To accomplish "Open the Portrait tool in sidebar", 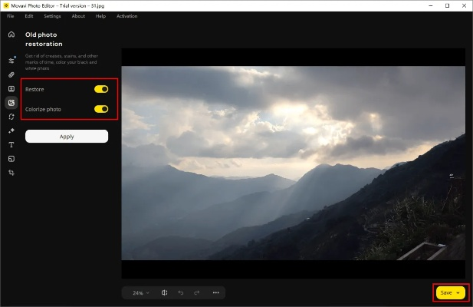I will [x=11, y=88].
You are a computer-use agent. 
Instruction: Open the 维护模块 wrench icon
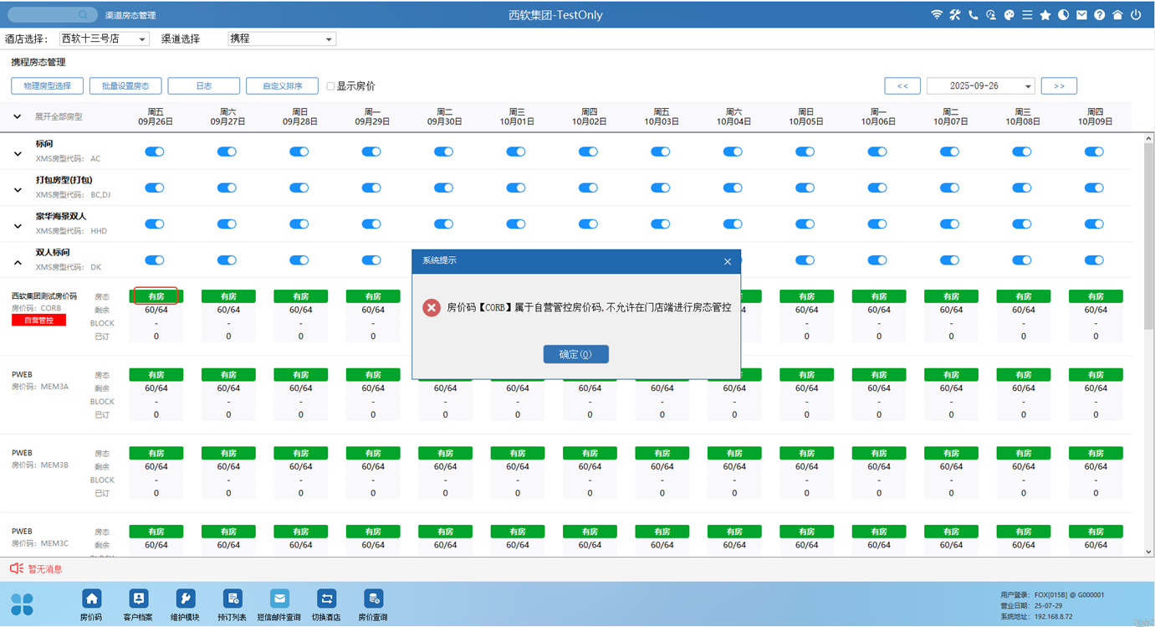(186, 599)
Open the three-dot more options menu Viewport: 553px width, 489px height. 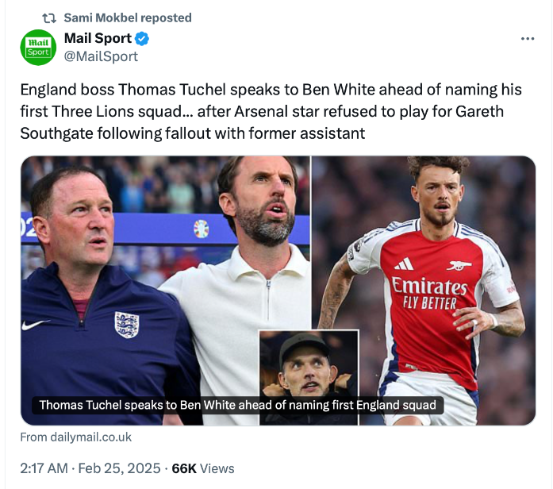[528, 39]
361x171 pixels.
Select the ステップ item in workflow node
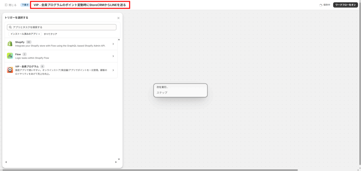pyautogui.click(x=162, y=93)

-------------------------

TASK DETAILS: Please retype, exactly and with the pictures left out, the lines from the line containing "361x171 pixels." through the last line of the records above.

RESPONSE BELOW:
361x171 pixels.
Select the ステップ item in workflow node
pyautogui.click(x=162, y=93)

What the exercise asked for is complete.